Here, again, are some of the books our booksellers are reading. They are a passionate lot, with varied and exemplary interests in many subjects!
Steve Corrigan- Bookseller
Dust to Dust- Benjamin Busch – An amazing memoir of passages: through childhood,war, life and the revelations of death. Soil and stone, blood and weapon; all of Busch’s recollections are organized among elements and elemental experiences. There is something reminiscent of the natural revelations of anthropologist and philosopher Loren Eiseley in these pages. Busch moves with poetic grace from childhood to the streets of Baltimore where he worked on the set of The Wire, through his experiences in Iraq with a unifying elements of the natural world. A memoir of uncommon lyrical skill.
Diana Dalton- Sidelines Team and Bookseller
The Shallows: Is The Internet Making Us Stupid? by Nicholas G. Carr
“Is Google making us stupid?” When Nicholas Carr posed that question in a celebrated Atlantic Monthly cover story, he tapped into a well of anxiety about how the Internet is changing us. He also crystallized one of the most important debates of our time: As we enjoy the Net’s bounties, are we sacrificing our ability to read and think deeply? Now Carr expands his argument into the most compelling exploration of the Internet’s intellectual and cultural consequences yet published. Weaving insights from philosophy, neuroscience, and history into a rich narrative, The Shallows explains how the Net is rerouting our neural pathways, replacing the subtle mind of the book reader with the distracted mind of the screen watcher. A gripping story of human transformation played out against a backdrop of technological upheaval, The Shallows will forever alter the way we think about media and our minds.
Ivan Esteves- Bookseller and Inventory Control Team Member
Divergent by Veronica Roth
Divergent is the first in a trilogy of dystopian novels.In a future Chicago, 16-year-old Beatrice Prior must choose among five predetermined factions to define her identity for the rest of her life, a decision made more difficult when she discovers that she is an anomaly who does not fit into any one group, and that the society she lives in is not perfect after all.
The Battle of Midway by Craig L. Symonds-“There are few moments in American history in which the course of events tipped so suddenly and so dramatically as at the Battle of Midway. At dawn of June 4, 1942, a rampaging Japanese navy ruled the Pacific. By sunset, their vaunted carrier force (the Kido Butai) had been sunk and their grip on the Pacific had been loosened forever.

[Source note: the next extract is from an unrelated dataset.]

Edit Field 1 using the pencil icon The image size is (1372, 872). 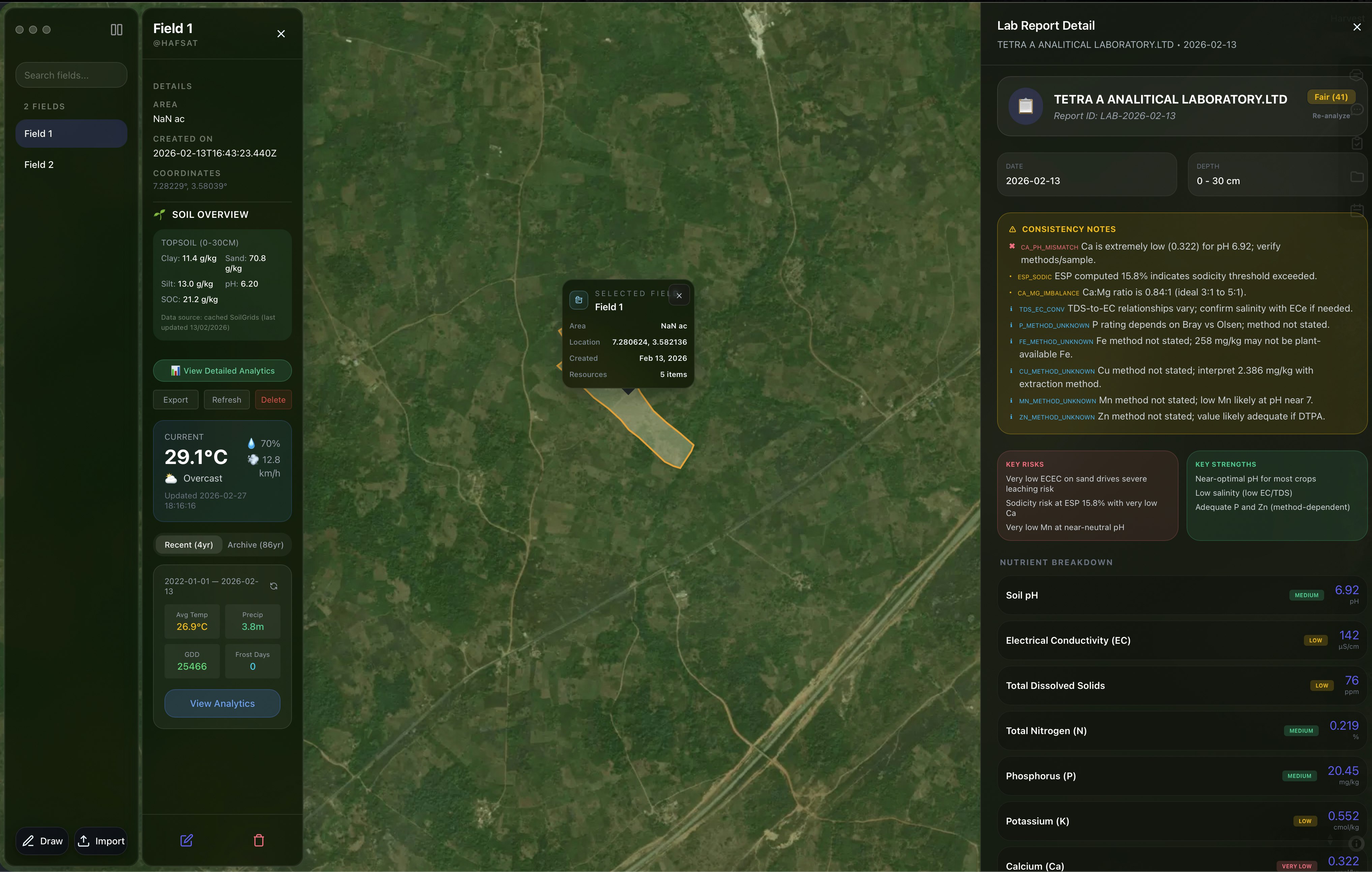[x=186, y=841]
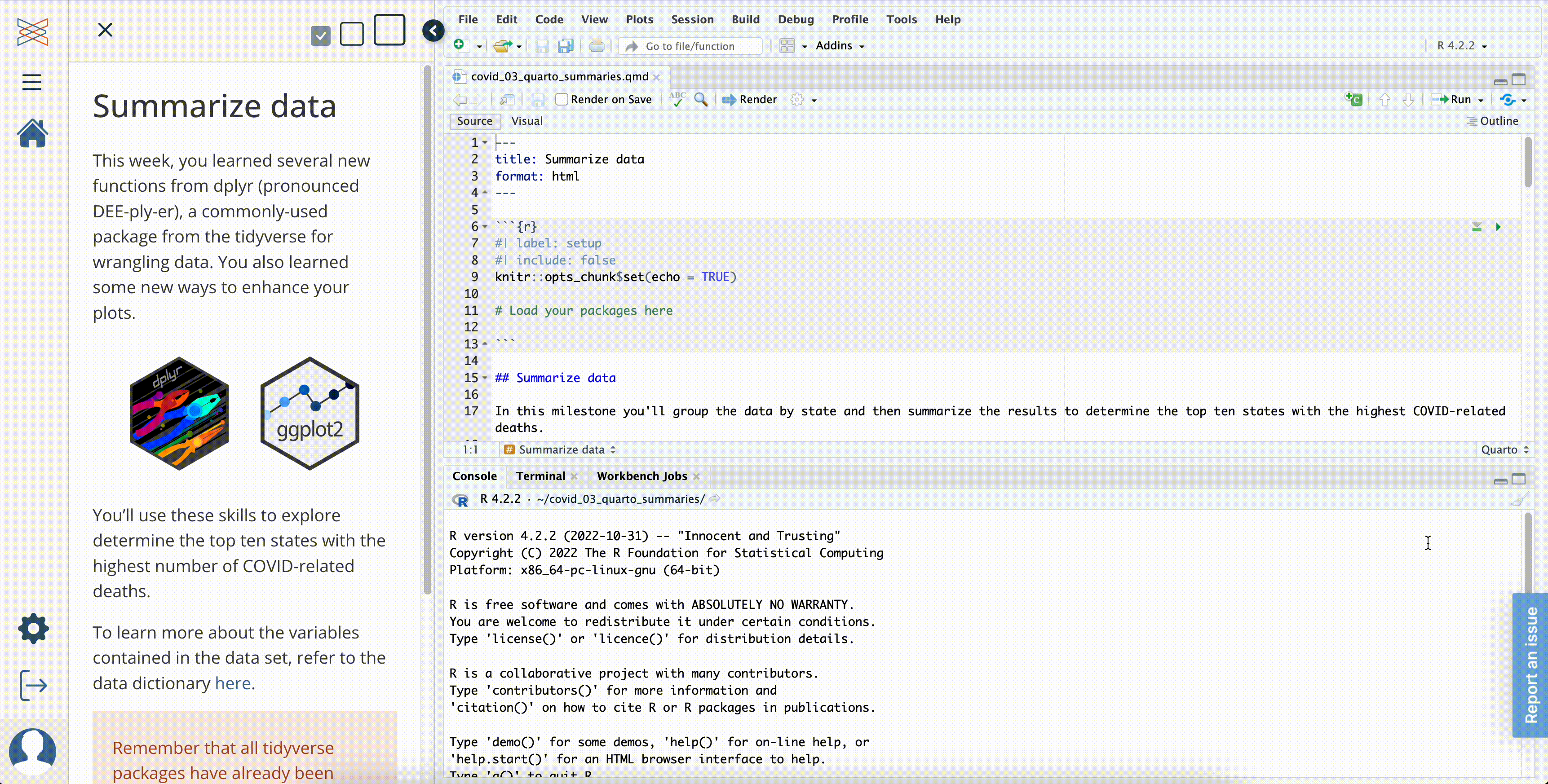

In this absolutely riveting account of a key moment in the history of World War II, one of America’s leading naval historians, Craig L. Symonds paints an unforgettable portrait of ingenuity, courage, and sacrifice. Symonds begins with the arrival of Admiral Chester A. Nimitz at Pearl Harbor after the devastating Japanese attack, and describes the key events leading to the climactic battle, including both Coral Sea–the first battle in history against opposing carrier forces–and Jimmy Doolittle’s daring raid of Tokyo. He focuses throughout on the people involved, offering telling portraits of Admirals Nimitz, Halsey, Spruance and numerous other Americans, as well as the leading Japanese figures, including the poker-loving Admiral Yamamoto. Indeed, Symonds sheds much light on the aspects of Japanese culture–such as their single-minded devotion to combat, which led to poorly armored planes and inadequate fire-safety measures on their ships–that contributed to their defeat. The author’s account of the battle itself is masterful, weaving together the many disparate threads of attack–attacks which failed in the early going–that ultimately created a five-minute window in which three of the four Japanese carriers were mortally wounded, changing the course of the Pacific war in an eye-blink.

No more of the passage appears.